Hal ini juga diiringi dengan pertumbuhan perusahaan pelayaran nasional yang pada 2017 telah mencapai 3.760 perusahaan. Dengan kekuatan armada yang cukup besar, sejatinya pelayaran nasional juga telah mampu melayani seluruh pendistribusian kargo domestik. 

Seluruh distribusi kargo domestik pun sudah terlayani oleh kapal nasional dari total kargo sekitar 965 juta ton pada 2017 untuk seluruh wilayah Indonesia.

Investasi Asing di Industri Pelayaran Dinilai Ancam Kedaulatan Maritim

Azas cabotage juga berperan dalam mendorong pertumbuhan sektor terkait pelayaran nasional lainnya. Sedikitnya, terdapat 18 cluster bisnis terkait pelayaran nasional yang terdampak positif dari tumbuh kembangnya armada pelayaran nasional, misalnya galangan kapal, asuransi kapal, hingga sektor sekolah SDM pelaut.

Ketua Umum Indonesian National Shipowner’s Association (INSA) Carmelita Hartoto mengatakan, adanya usulan dari pihak-pihak tertentu untuk merevisi Daftar Negatif Investasi (DNI) pada angkutan multimoda, khususnya sektor angkutan laut merupakan sebuah kemunduran.

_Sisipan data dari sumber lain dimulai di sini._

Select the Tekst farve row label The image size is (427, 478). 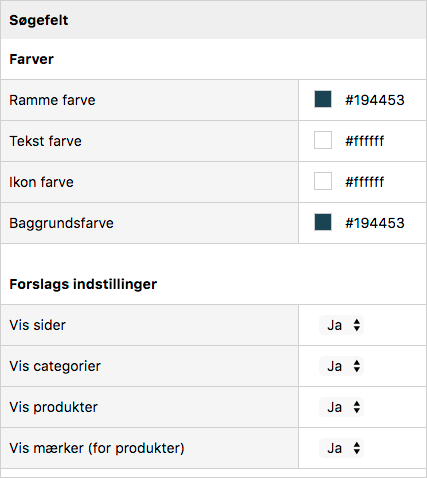(x=45, y=141)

“Asas cabotage harus tetap berjalan konsisten, karena sudah terbukti memberikan banyak dampak positif dalam banyak aspek negara. Jadi kalau ada suara atau usulan untuk mengubah DNI di sektor angkutan laut tentunya harus ditolak,” kata Carmelita dikutip dari keterangan resminya Jumat 5 Oktober 2018. 

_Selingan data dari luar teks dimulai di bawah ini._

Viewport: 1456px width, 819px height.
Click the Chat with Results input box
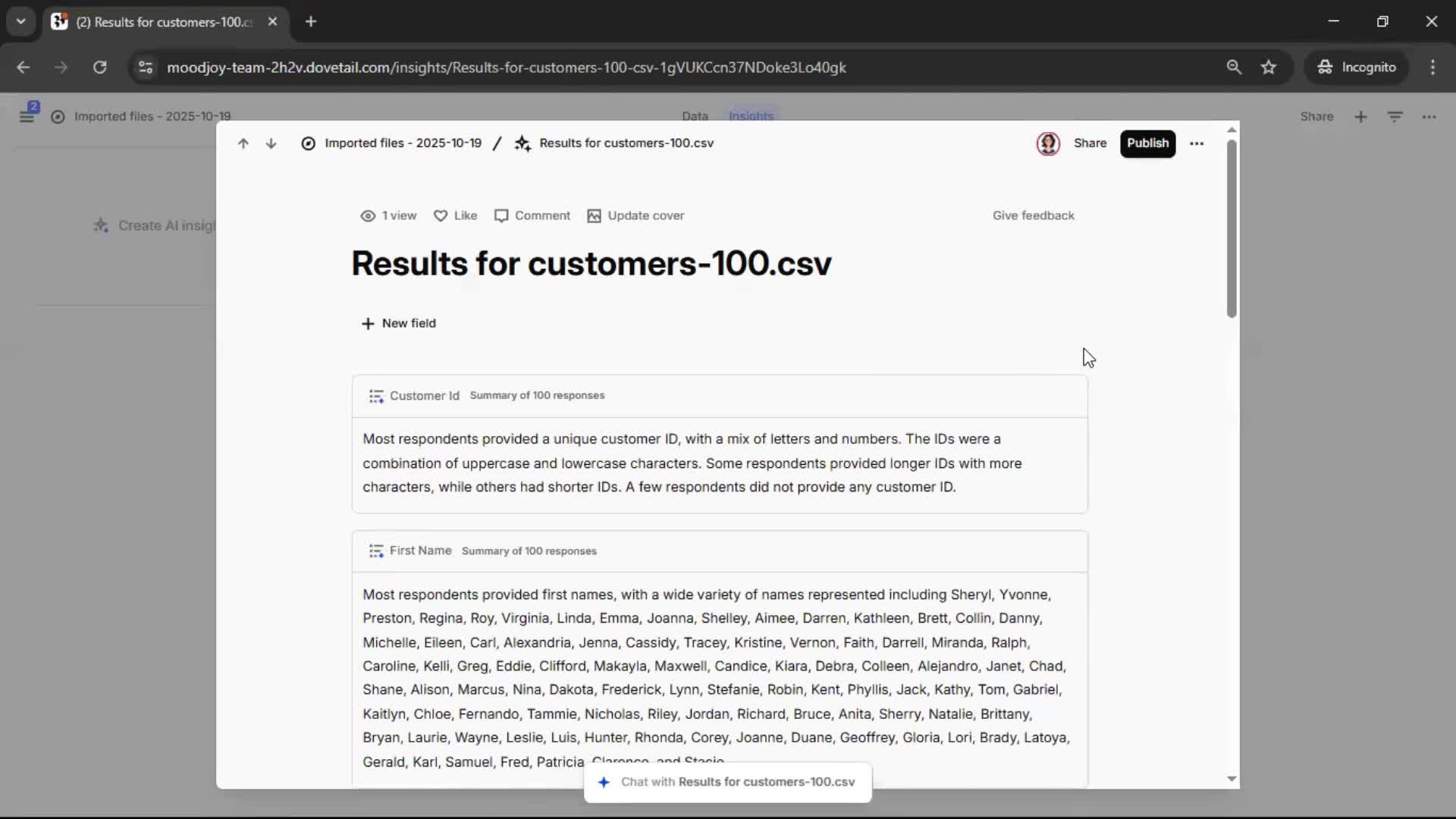728,782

Menurutnya, pasar dalam negeri Indonesia dengan penduduk nomor 4 terbesar memang sangat menggiurkan investor asing, apalagi di saat pasar dunia yang tengah mengalami kelesuan. Untuk itu, pemerintah harus menempatkan safety dan security nasional di atas segalanya termasuk investasi asing.

Di sisi lain, pelayaran nasional masih memiliki pekerjaan rumah dalam mendorong daya saingnya. Jika DNI pada sektor angkutan laut dibuka hingga 100 persen untuk investasi asing, secara serta merta akan membuat pelayaran nasional akan kembali mengalami kelesuan.

Sementara itu, Sekretaris Umum DPP INSA Budhi Halim mengatakan, azas cabotage menegaskan angkutan laut dalam negeri menggunakan kapal berbendera merah putih, dan diawaki oleh awak berkebangsaan Indonesia.

Kebijakan ini tidak hanya diterapkan di Indonesia. Beberapa negara sudah memberlakukan kebijakan ini. Seperti, Amerika Serikat, Brazil, Kanada, Jepang, India, China, Australia, dan Phillippina.

Terlebih kata Budhi, saat ini Presiden Joko Widodo tengah mencita-citakan Indonesia sebagai negara poros maritim dunia. Cita-cita itu akan terwujud dengan dukungan industri pelayaran nasional yang kuat dengan konsistensi implementasi kebijakan azas cabotage.

“Jadi azas cabotage harus konsisten dijalankan kalau kita mau menuju poros maritim dunia sesuai dengan keinginan Bapak Presiden Joko Widodo.” tambahnya.